In A conjecture concerning primes and algebra on MSE, I defined a multiplicative function $\omega:\mathbb Z_+\!\!\to\mathbb Z_+$ with $\omega(p_n)=n$, for the $n$-th prime $p_n$. It was conjectured that $\omega(N)\leq\pi(N)$ for $N>49$, where $\pi$ is the prime-counting function (which seems to be solved by a nice lemma by Greg Martin).
Now I have found another conjecture concerning $\omega$. I have tested $\varphi(N)\geq\omega(N)$ for all $N<1.000.000$, where $\varphi$ is the Euler totient function, without finding a counterexample.

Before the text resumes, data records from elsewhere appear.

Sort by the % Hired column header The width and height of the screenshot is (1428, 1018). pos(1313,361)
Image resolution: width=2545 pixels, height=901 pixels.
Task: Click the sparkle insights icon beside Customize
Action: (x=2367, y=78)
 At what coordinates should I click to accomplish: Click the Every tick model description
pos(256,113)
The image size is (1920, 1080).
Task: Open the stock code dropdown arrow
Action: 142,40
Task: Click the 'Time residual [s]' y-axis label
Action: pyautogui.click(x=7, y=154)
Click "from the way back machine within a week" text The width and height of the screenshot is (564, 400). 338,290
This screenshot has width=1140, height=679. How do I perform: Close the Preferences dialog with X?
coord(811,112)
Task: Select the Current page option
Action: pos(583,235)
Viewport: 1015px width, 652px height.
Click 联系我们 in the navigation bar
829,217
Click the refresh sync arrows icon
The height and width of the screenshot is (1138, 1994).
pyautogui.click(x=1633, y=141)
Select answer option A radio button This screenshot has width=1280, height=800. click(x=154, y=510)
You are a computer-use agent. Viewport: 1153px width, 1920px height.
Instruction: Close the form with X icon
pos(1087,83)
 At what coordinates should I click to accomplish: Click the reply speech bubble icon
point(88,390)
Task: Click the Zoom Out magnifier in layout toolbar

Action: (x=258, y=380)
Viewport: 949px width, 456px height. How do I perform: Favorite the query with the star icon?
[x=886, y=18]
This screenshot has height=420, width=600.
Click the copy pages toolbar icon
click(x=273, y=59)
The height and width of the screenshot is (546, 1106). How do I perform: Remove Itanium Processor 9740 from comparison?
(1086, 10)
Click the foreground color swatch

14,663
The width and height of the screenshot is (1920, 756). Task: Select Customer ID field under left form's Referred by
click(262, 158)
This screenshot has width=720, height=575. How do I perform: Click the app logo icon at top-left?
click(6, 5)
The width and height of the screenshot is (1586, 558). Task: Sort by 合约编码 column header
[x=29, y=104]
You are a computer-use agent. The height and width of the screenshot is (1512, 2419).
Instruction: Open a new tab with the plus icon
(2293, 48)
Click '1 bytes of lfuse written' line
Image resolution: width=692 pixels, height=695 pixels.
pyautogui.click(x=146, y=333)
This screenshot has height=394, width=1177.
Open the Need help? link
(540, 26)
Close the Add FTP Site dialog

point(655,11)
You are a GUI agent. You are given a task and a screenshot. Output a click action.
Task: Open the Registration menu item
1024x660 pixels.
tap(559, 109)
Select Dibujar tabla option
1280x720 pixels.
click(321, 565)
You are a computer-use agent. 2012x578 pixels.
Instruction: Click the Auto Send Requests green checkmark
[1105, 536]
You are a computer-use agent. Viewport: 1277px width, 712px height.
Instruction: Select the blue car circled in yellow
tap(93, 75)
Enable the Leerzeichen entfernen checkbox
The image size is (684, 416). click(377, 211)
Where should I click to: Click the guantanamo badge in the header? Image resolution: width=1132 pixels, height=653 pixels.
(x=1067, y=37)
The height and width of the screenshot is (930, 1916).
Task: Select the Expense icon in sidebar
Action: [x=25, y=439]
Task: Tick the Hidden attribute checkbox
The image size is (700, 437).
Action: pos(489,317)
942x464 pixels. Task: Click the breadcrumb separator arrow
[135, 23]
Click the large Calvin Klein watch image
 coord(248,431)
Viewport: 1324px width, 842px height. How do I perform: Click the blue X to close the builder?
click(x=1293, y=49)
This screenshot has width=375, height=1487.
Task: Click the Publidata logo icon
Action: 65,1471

The conjecture, for which I would like a proof or a counter proof, is then: $\displaystyle n\prod_{p|n}\left(1-\frac{1}{p}\right)\geq\prod_{k\geq 1}k^{n_k}$, where $\displaystyle n=\prod_{k\geq 1}p_k^{n_k}$.
Notes:
- $\varphi$ is multiplicative, $\varphi(mn)=\varphi(m)\varphi(n)$, for $(m,n)=1$
- $\omega$ is completely multiplicative, $\omega(mn)=\omega(m)\omega(n)$ for all $m,n\in\mathbb Z_+$.
- The inequality $\varphi(N)\geq\pi(N)$ should also be true, for sufficiently large $N$, but I haven't found anything about this on internet.
Jaycob Colemans comment seems to prove the inequality:
$\displaystyle \prod_{p_k,n_k\ne0}\left(1-\frac{1}{p_k}\right)\geq\prod_{p_k,n_k\ne0}\frac{k^{n_k}}{p_k^{n_k}}$, since $\displaystyle \frac{p_k-1}{p_k}\geq\left(\frac{k}{p_k}\right)^{n_k}$.